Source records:
════════

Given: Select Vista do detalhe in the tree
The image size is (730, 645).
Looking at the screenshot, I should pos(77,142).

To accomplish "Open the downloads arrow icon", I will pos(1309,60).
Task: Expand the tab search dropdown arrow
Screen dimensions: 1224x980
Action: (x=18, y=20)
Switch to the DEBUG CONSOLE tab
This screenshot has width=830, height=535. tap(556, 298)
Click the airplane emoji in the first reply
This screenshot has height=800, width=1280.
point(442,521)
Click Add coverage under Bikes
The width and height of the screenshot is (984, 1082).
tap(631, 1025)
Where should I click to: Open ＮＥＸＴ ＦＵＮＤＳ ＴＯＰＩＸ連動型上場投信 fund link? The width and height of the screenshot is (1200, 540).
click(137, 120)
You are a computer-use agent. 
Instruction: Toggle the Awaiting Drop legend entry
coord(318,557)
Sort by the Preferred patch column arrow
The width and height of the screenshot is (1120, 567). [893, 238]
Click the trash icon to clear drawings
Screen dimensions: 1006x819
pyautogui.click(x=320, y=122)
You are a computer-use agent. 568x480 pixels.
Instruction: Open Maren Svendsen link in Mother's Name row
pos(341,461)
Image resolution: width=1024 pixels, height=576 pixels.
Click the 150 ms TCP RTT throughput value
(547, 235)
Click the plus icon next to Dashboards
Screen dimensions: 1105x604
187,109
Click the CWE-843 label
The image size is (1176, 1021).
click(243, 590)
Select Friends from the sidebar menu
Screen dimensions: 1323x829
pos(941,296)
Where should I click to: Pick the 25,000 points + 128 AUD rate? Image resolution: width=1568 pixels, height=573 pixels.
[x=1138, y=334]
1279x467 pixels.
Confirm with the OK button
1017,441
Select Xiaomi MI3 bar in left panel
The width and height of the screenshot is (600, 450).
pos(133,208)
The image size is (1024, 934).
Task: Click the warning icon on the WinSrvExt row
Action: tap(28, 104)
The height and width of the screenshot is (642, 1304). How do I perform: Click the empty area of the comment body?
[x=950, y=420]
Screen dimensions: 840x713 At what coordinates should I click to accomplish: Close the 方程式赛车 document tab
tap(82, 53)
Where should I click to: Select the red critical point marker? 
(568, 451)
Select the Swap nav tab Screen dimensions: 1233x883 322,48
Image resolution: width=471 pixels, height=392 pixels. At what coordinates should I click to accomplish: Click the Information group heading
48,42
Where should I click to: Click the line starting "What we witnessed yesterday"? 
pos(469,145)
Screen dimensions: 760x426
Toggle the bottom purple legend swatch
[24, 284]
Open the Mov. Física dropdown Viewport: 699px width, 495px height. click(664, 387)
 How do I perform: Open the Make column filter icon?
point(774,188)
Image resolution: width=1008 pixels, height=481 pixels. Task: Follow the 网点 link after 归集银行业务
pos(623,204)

════════

* Your goal *
Above are the records; from them, give again exactly the lines from the one containing "You are a computer-use agent. 568x480 pixels." through the one containing "1279x467 pixels.", both included.

* Result *
You are a computer-use agent. 568x480 pixels.
Instruction: Open Maren Svendsen link in Mother's Name row
pos(341,461)
Image resolution: width=1024 pixels, height=576 pixels.
Click the 150 ms TCP RTT throughput value
(547, 235)
Click the plus icon next to Dashboards
Screen dimensions: 1105x604
187,109
Click the CWE-843 label
The image size is (1176, 1021).
click(243, 590)
Select Friends from the sidebar menu
Screen dimensions: 1323x829
pos(941,296)
Where should I click to: Pick the 25,000 points + 128 AUD rate? Image resolution: width=1568 pixels, height=573 pixels.
[x=1138, y=334]
1279x467 pixels.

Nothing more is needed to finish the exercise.